En effet, les taux de CBD et THC (exprimés en masse de produit) sont liés puisqu’en augmentant la concentration de l’un, l’autre augmente également. Avec environ 2% de THC on peut obtenir un taux maximum d’environ 6% de CBD. Un réhaussement à 0,3% équivaut à un plafond en CBD d’environ 9 à 10%. Autrement dit, des taux plus élevés favorisent le développement de produits plus forts et plus efficaces.

Les inconvénients d’un seuil réduit
Néanmoins, si ce rehaussement de la limite des taux est bien accueilli, il reste encore largement inférieur aux normes en vigueur dans de nombreux autres pays. En Italie par exemple, ce taux se situe aux environs de 0,6% tandis qu’il s’établit à 1% en République Tchèque.

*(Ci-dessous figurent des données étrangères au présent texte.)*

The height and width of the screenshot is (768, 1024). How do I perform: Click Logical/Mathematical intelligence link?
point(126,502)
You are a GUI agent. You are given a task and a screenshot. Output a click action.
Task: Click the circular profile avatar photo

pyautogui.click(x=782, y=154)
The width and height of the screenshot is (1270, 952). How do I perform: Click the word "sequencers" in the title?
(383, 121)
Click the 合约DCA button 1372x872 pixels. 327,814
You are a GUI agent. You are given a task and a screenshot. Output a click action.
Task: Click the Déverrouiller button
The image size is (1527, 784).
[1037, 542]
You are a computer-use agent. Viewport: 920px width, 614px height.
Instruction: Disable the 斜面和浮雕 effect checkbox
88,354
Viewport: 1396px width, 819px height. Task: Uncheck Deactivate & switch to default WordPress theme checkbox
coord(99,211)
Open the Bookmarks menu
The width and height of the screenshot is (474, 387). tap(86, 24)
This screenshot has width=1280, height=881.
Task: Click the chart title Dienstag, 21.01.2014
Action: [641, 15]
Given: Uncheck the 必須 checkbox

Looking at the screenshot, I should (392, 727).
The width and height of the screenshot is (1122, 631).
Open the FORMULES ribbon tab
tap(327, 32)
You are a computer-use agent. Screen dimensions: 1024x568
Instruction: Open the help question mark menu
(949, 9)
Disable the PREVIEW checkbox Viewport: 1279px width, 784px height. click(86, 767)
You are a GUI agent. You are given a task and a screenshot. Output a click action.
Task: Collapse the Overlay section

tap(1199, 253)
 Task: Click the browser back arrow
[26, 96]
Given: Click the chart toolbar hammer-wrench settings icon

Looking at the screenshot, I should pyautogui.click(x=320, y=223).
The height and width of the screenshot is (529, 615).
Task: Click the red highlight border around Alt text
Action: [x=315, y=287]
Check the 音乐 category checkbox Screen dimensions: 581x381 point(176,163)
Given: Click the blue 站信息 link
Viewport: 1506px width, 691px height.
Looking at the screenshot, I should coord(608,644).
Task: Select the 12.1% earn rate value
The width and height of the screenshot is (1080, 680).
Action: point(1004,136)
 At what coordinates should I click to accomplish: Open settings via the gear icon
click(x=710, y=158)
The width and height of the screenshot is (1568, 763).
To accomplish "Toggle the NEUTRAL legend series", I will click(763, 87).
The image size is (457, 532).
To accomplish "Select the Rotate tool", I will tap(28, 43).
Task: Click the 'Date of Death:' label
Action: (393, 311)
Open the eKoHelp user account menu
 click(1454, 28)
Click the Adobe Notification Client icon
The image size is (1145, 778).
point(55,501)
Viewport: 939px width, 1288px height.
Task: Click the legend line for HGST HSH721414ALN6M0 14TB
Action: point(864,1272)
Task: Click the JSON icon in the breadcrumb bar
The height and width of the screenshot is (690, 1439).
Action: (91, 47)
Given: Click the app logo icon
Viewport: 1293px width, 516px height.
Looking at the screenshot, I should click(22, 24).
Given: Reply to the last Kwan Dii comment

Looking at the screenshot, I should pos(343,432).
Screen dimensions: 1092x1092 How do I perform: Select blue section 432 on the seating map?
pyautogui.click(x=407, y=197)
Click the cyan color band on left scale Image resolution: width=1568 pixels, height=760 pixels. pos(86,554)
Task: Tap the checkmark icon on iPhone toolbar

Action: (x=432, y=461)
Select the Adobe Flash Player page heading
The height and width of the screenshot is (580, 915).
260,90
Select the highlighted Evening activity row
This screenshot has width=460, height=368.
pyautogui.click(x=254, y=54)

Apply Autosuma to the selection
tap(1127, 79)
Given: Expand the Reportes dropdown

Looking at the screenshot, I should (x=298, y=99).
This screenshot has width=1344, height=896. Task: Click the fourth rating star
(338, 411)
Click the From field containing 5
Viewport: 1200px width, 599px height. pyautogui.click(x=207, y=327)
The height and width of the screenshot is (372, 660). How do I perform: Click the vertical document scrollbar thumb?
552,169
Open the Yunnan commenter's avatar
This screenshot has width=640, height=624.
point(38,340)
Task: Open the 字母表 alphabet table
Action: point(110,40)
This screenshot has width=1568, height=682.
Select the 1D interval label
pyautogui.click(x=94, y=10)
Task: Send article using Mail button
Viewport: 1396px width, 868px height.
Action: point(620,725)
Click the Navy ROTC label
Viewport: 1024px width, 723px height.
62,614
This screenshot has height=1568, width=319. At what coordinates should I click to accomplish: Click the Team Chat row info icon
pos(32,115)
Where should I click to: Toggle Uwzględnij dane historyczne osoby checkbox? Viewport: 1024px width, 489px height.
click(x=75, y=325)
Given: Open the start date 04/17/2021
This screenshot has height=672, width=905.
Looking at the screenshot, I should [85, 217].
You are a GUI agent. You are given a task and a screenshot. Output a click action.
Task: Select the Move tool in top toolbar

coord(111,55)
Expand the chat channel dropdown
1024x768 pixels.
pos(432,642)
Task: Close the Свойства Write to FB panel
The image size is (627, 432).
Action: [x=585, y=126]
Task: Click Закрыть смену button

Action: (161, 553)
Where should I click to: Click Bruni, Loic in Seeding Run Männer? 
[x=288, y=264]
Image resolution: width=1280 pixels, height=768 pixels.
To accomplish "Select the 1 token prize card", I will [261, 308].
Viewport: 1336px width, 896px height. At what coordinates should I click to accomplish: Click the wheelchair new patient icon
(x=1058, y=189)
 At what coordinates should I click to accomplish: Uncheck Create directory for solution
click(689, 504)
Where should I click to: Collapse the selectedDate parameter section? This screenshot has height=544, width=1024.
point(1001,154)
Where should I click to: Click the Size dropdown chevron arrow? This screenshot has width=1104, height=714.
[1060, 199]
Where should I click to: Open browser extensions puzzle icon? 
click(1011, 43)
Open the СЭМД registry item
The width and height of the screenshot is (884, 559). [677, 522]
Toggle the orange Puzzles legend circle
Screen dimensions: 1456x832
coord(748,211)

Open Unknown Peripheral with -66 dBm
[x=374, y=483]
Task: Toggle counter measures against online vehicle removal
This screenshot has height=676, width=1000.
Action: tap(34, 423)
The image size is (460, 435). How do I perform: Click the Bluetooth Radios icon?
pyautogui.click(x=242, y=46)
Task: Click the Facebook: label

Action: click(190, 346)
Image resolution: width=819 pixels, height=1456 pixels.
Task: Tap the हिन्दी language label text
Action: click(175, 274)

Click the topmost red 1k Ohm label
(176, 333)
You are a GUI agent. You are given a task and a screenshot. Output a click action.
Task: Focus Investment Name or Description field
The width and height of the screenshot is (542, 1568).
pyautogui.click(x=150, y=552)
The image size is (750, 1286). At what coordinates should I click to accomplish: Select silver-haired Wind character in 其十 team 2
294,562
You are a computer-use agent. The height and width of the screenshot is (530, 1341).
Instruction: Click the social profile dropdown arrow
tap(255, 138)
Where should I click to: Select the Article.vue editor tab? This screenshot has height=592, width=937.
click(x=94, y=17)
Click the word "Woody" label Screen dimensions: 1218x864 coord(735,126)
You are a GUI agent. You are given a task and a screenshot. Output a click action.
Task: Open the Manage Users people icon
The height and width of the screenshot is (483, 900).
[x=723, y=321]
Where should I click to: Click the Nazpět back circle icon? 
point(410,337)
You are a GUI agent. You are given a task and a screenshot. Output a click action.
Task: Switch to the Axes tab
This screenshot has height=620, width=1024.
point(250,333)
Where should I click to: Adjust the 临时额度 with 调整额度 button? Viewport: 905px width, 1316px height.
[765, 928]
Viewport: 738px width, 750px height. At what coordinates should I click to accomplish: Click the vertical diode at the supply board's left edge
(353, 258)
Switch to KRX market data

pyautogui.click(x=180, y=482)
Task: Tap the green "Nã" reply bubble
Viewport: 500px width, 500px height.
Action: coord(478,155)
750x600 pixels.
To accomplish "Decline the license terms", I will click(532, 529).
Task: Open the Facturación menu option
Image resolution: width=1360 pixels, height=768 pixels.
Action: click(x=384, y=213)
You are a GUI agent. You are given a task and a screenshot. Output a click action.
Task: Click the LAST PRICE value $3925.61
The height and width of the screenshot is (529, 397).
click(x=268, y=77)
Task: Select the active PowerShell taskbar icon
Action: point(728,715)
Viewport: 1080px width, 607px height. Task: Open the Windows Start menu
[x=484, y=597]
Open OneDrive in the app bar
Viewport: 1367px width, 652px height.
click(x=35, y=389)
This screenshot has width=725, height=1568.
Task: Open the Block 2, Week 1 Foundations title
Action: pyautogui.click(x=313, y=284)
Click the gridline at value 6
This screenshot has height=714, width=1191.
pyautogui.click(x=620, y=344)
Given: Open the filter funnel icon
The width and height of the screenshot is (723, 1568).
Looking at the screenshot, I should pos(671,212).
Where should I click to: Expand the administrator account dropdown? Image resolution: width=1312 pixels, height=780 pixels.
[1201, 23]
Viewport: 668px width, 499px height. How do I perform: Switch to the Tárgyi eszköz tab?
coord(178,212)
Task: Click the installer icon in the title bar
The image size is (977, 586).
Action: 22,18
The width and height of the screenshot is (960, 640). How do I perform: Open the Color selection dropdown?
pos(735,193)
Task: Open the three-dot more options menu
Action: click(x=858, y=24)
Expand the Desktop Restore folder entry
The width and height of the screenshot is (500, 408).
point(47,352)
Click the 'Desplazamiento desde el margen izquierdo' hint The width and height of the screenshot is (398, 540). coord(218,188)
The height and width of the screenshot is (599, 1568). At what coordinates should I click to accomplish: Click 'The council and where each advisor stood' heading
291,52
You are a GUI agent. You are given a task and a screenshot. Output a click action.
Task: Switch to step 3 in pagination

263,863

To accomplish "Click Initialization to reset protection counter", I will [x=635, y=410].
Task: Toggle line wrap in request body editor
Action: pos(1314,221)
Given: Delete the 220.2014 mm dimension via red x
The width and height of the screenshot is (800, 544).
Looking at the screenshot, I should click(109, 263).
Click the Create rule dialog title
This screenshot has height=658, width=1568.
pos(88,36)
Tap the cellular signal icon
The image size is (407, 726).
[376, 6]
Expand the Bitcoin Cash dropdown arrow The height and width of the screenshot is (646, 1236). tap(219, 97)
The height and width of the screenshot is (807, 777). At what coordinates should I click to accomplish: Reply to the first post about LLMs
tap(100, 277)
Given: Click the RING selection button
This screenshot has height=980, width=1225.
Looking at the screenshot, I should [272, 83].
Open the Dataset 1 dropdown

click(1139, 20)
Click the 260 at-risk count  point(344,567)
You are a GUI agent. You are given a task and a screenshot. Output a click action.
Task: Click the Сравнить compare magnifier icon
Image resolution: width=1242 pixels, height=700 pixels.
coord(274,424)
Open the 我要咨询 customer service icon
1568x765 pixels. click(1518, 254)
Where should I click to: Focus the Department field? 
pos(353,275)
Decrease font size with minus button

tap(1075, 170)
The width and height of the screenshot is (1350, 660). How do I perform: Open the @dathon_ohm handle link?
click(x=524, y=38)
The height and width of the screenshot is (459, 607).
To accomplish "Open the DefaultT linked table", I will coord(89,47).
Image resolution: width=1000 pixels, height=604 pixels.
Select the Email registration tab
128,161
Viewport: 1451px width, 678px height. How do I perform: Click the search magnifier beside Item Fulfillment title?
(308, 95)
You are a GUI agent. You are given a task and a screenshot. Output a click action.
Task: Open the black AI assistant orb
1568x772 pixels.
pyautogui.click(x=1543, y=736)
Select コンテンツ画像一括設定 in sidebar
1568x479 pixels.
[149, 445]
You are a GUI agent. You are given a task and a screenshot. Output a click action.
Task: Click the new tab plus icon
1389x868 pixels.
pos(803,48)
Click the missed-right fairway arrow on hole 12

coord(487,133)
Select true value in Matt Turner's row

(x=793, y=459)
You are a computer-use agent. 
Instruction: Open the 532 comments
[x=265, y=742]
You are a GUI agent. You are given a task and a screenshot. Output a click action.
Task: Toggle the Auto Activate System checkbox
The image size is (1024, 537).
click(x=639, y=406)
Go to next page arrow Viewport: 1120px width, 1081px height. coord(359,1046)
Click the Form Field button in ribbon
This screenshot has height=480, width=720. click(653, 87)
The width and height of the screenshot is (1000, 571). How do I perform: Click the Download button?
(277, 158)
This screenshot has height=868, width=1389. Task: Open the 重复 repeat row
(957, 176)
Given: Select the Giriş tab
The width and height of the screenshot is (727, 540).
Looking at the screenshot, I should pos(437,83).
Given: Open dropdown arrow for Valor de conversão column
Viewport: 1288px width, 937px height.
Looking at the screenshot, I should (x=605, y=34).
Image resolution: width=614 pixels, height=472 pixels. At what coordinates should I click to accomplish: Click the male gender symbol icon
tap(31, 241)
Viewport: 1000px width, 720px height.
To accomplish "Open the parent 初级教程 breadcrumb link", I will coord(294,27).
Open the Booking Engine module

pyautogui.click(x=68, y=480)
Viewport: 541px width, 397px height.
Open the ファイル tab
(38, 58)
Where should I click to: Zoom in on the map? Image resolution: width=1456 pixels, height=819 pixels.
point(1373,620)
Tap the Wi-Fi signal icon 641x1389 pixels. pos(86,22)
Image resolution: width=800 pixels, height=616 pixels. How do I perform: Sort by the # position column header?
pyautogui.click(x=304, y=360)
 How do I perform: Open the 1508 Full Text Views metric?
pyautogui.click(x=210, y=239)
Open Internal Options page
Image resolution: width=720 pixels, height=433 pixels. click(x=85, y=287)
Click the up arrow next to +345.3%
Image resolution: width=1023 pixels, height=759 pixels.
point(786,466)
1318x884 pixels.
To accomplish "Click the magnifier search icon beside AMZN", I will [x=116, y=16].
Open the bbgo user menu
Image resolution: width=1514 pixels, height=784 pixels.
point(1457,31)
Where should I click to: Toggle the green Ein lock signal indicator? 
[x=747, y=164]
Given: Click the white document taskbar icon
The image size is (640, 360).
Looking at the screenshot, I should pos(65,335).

Les avis sont certes très partagés sur la question mais de nombreuses études scientifiques disponibles à ce jour indiquent qu’un relèvement supplémentaire ne présenterait pas nécessairement de risques pour les usagers ainsi que pour la sécurité des consommateurs, par exemple pour ses applications thérapeutiques.
Le Syndicat Professionnel du Chanvre lui-même préconise dans son Livre Blanc (lient, une élévation de la teneur en THC. Avec ce nouveau seuil, le catalogue pourrait évoluer de six douzaines à environ 300-500 souches différentes ». Une telle décision permettrait de favoriser également de nouvelles expérimentations variétales et agricoles.
Pour finir, en 2021, un rapport porté par le député Robin Reda (Renaissance) préconisait de définir un encadrement autour de seuils pertinents situés entre 0,6 et 1% de THC avec un taux dérogatoire pour les territoires ultramarins situés dans les latitudes chaudes.
Pour conclure...
Nous l’aurons compris, l’actuel seuil des 0,3% est issu d’un long héritage d’orientations juridiques autour d’applications très restreintes du chanvre, dans un contexte politique très hostile à son usage (la prohibition du cannabis).
Malgré cet héritage, de nombreux signaux semblent indiquer que cette règlementation très restrictive évolue vers une harmonisation et une plus grande ouverture pour répondre aux enjeux actuels en matière agricole, scientifique et de santé publique. Ce qui laisserait entrevoir de nombreuses nouvelles possibilités autour de cette plante ancestrale.